> _Supplied data_
══════════
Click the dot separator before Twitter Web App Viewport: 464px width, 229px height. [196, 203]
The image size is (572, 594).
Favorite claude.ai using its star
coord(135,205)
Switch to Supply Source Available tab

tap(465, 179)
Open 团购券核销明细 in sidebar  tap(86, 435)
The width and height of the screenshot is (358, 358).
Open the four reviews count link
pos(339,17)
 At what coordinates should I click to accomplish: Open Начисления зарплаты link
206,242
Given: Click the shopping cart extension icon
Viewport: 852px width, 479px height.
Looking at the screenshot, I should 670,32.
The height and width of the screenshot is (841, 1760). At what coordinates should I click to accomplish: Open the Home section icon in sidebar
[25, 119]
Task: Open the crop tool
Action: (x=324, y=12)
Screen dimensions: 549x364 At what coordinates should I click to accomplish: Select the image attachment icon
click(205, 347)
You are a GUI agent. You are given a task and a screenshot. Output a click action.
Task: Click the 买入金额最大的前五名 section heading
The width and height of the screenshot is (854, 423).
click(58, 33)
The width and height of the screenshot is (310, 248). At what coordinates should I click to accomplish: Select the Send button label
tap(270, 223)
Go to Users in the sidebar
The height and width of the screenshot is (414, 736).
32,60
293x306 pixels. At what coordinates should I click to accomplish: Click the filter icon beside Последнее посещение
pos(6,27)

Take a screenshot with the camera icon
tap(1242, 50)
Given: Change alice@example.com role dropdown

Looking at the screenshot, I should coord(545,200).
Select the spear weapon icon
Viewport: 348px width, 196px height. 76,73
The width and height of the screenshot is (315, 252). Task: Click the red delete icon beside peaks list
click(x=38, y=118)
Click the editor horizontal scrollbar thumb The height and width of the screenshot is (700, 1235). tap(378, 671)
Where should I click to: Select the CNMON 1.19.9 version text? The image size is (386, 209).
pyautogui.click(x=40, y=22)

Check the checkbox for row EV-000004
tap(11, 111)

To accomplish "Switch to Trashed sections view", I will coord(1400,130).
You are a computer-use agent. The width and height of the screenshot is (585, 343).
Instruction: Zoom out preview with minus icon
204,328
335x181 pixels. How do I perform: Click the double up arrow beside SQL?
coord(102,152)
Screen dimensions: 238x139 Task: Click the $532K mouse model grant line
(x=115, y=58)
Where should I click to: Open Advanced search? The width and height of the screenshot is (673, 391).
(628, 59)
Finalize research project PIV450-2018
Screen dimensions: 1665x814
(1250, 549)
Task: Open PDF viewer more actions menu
══════════
Write out the records word for word from their first line through the line that contains "Looking at the screenshot, I should 670,32.", including both of those lines.

Click the dot separator before Twitter Web App Viewport: 464px width, 229px height. [196, 203]
The image size is (572, 594).
Favorite claude.ai using its star
coord(135,205)
Switch to Supply Source Available tab

tap(465, 179)
Open 团购券核销明细 in sidebar  tap(86, 435)
The width and height of the screenshot is (358, 358).
Open the four reviews count link
pos(339,17)
 At what coordinates should I click to accomplish: Open Начисления зарплаты link
206,242
Given: Click the shopping cart extension icon
Viewport: 852px width, 479px height.
Looking at the screenshot, I should 670,32.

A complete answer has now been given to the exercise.